In the UK, one in two women and one in five men over the age of 50 will fracture a bone, mainly as a result of osteoporosis. Significantly, people are often unaware that they have fragile bones, until the time of the first fracture.

In line with its mission of eradicating the disease, the National Osteoporosis Society (NOS) commissioned the Love your Bones campaign to increase public understanding and raise awareness of what can be done from an early age to reduce risk.

Under the Love your Bones campaign umbrella, the NOS was also looking for ways to generate mass media coverage, and provide a framework for wider activity carried out by its departments and volunteer groups.

Objectives

- To increase public understanding of osteoporosis, and raise awareness of how to minimise risk

- To raise awareness of NOS events and initiatives and drive people to the 'Love your Bones' website

- To provide a framework for wider activity carried out by NOS departments and volunteer groups.

Strategy and plan

Good Relations was charged with engaging the media and wider public, while supporting the NOS' current activities. The agency came up with an idea that could be developed and trialled, with the eventual intention of encouraging wider adoption by the NOS' regional event and sponsorship teams in 2009.

The idea rolled out was called 'Boogie for your Bones' - a dance initiative to encourage people to do weight-bearing exercises that would help build stronger bones.

Dance and exercise plans were developed in conjunction with Strictly Come Dancing judge Craig Revel Horwood and health expert and agony aunt Dr Miriam Stoppard to link the NOS with the initiative. The band Hula Groove, meanwhile, created the new Boogie for your Bones song for free based on the old classic Dry Bones. All of the material, including an instructional video of the dance workout, a PDF of the dance plan and the specially created song were was made available for download on the loveyourbones.org.uk website.
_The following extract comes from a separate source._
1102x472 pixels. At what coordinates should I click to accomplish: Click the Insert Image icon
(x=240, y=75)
The plan was supported with a nationwide competition to encourage dance schools to compete for the opportunity to dance at the Royal Festival Hall launch event, which was also hosted by fitness guru Lizzie Webb.

The four winning schools were used as part of the ongoing campaign across the country, to demonstrate that the dance plan can be adapted for all. All dance school entries were uploaded to YouTube, with users encouraged to create their own versions.
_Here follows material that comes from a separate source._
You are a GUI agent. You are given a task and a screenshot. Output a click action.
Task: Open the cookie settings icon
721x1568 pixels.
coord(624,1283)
Measurement and evaluation

Coverage began with more than 20 BBC and independent radio interviews with key spokespeople Revel Horwood and Stoppard.

Overall, coverage eventually included 60 pieces in print - including a double page spread in the Daily Express and several mentions in the Daily Mirror, a piece in Take 5 and a mention in You magazine. There were also 35 items of online coverage generated.
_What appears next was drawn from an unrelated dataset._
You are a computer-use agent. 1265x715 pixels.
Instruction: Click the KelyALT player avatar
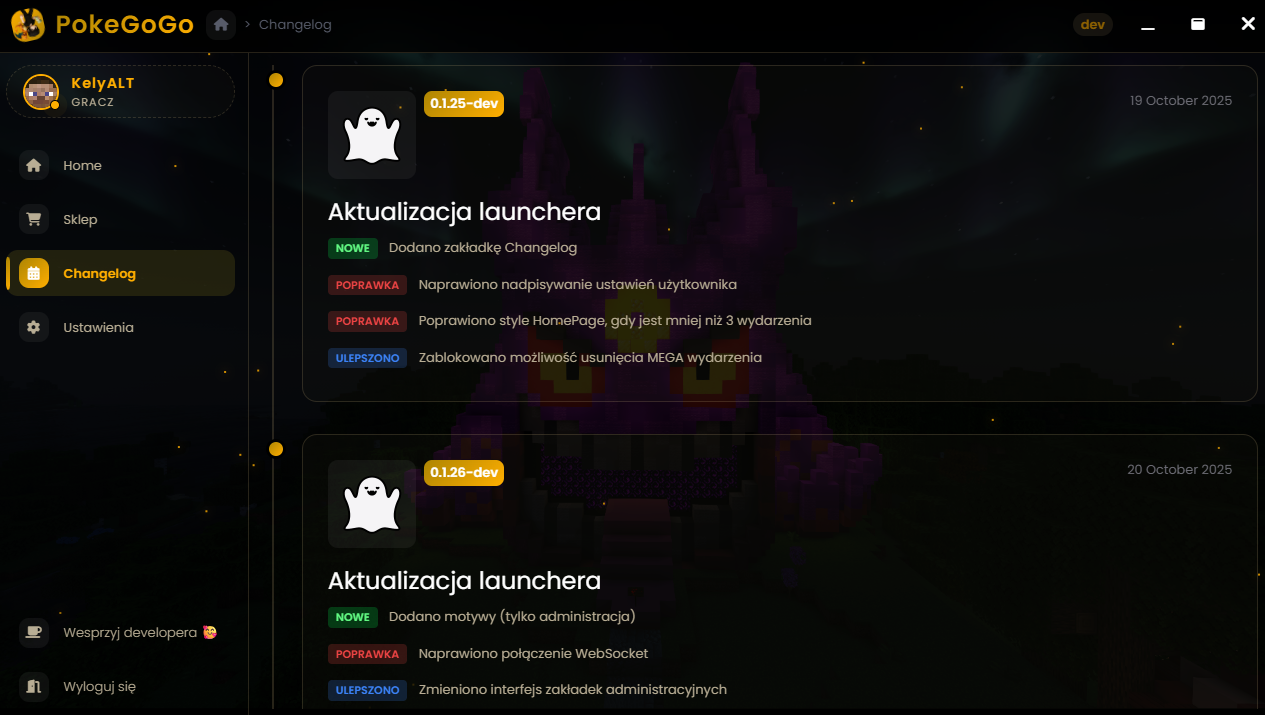click(41, 92)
Coverage to date has been worth more than £800,000.

Results

Almost 4,500 people viewed and downloaded the Boogie for your Bones dance plan video, with another 2,300 downloading further instructions. The dance school entries, meanwhile, were viewed 2,800 times.

Overall, the campaign has reached more than 33 million people.

The NOS is now planning to implement Boogie for your Bones more widely in 2009, and America's National Osteoporosis Foundation is also aiming to launch a similar initiative.

SECOND OPINION - Carys Thomas Ampofo, Director, Ash Healthcare

This is what we would call a good 'nuts and bolts' media relations campaign. It is a great creative idea playing on the zeitgeist for competitive dance and reality TV and harnessing contemporary channels such as YouTube effectively. It is not clear which generation this is targeting, but reading between the lines it appears it is the younger audience that needs to exercise from an early age to build bones and if this is the case they have hit the nail on the head.

The Good Relations team obviously worked very hard to secure this impressive amount of media coverage. However, it would be good to see more detailed evaluation criteria with specific measures against the objectives. For example, how many unique users did the campaign planners envisage would go to the website? Were there targets to ensure that the website was mentioned in a certain percentage of coverage? I would also hope that the coverage quality - for example message count - was assessed and not just the quantity. Valuing coverage via AVE is a very crude measure and while it can be useful for internal audiences it is not often a good reflection of the depth of quality of a campaign. Ideally, it would be good if outcomes rather than outputs were also evaluated - what changed or what actions resulted from the campaign?

The NOS is wise to trial a campaign before making a large investment and will be pleased with the results.